唯一の敗戦となった10・26のデビュー戦も、先着を許したのは来週の皐月賞でもV有力候補と目されるアンライバルド、リーチザクラウンの牡馬2頭。しかも、それらを相手にメンバー最速の上がり3F33秒5を刻んだのだから、負けてなお強し。何ら汚点にはならない。
唯一、「粗探しがあんたらの仕事やからな」と金魚のフンのように付きまとう記者を一蹴した松田博調教師に一瞬、顔色を変えさせたのが、「ベガ(1993年桜花賞1着)に比べて自信度は?」という質問。「アレとは脚質が違う。こっちは後ろからくるからな」という答えを返す前に、かすかにあいた“間”が大番狂わせへのわずかな可能性か。
といっても、それは1%にも満たない。「先週、競馬が終わった後に馬場を実際に歩いたんだが、内が荒れていて外が伸びるコンディション。要するに外から差すブエナビスタ仕様の馬場」とは某調教師。その証言通り、外差しが一気に決まり出した今のターフコンディションは、“大外ひとマクリ”という彼女本来の競馬が最もコースにフィットした戦法になる。経済コースを通る必要性はまったくなく、詰まる、挟まれるというアクシデント的な敗因要素も完全に排除された。

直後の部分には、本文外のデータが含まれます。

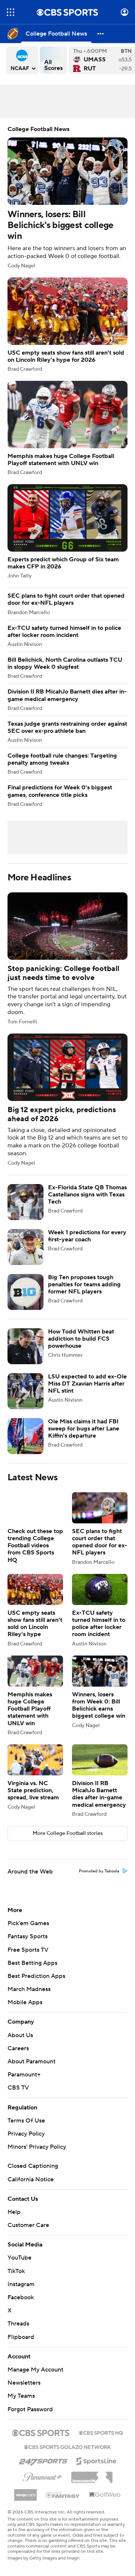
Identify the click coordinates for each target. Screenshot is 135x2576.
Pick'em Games (28, 1923)
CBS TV (18, 2087)
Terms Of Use (26, 2120)
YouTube (20, 2257)
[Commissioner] (91, 2474)
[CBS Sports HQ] (101, 2432)
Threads (18, 2323)
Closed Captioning (33, 2166)
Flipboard (21, 2337)
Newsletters (24, 2383)
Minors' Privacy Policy (37, 2147)
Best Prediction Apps (36, 1976)
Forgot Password (30, 2409)
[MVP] (25, 2492)
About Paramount (32, 2061)
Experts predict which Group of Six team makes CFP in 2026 (68, 531)
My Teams (21, 2396)
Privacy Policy (26, 2133)
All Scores (53, 60)
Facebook (21, 2297)
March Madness (29, 1989)
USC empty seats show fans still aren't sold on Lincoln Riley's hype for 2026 (68, 324)
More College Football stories (68, 1833)
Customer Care (28, 2225)
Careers (18, 2048)
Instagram (21, 2284)
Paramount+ (24, 2074)
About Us (20, 2035)
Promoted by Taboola (99, 1871)
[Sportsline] (96, 2460)
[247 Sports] (43, 2460)
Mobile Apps (25, 2002)
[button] (11, 12)
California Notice (31, 2179)
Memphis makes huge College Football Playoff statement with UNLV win (68, 428)
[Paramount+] (42, 2475)
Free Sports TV (28, 1950)
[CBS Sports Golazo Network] (67, 2446)
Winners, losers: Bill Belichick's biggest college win (68, 197)
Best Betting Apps (32, 1963)
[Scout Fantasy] (63, 2494)
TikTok (16, 2271)
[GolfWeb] (105, 2495)
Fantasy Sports (28, 1936)
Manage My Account (35, 2369)
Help (14, 2212)
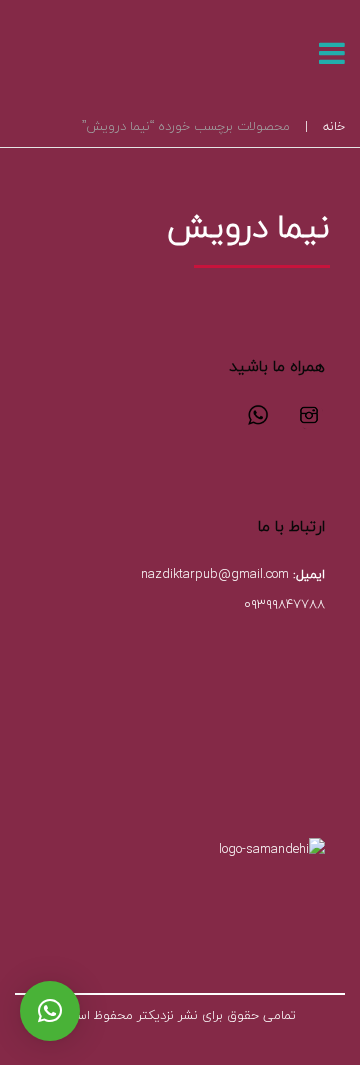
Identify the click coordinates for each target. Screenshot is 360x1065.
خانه (334, 126)
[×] (50, 1011)
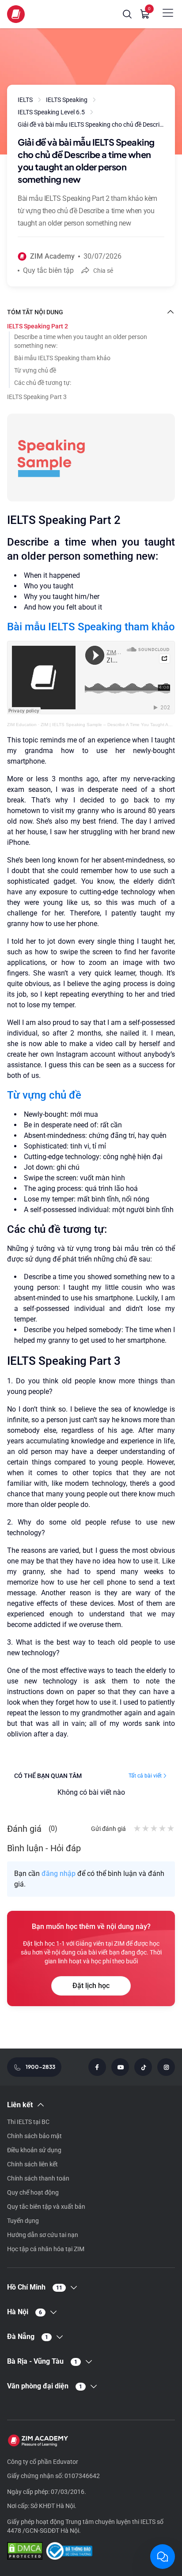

「追い切る前も、追い切りも、追い切り後もすべていつもと一緒。強い馬は変わりないことが一番。ここ一番なんて考えないでええんや。たとえ出遅れても、前が詰まっても、ケツまで下げて外からマクッたらええだけ。それでも、間に合うと安藤君も思っているはずや」
いつもながら、ぶっきらぼうに松田博調教師はキッパリと言い切った。
ここ数年、競馬界の屋台骨を引っ張ってきたダイワスカーレットが引退し、ウオッカもドバイで惨敗。ダメージも深い。そんな中に現れたブエナビスタを前に「まずは1冠を取る」という師の言葉が心に響く。新女怪物の独壇場をとくとご覧あれ!!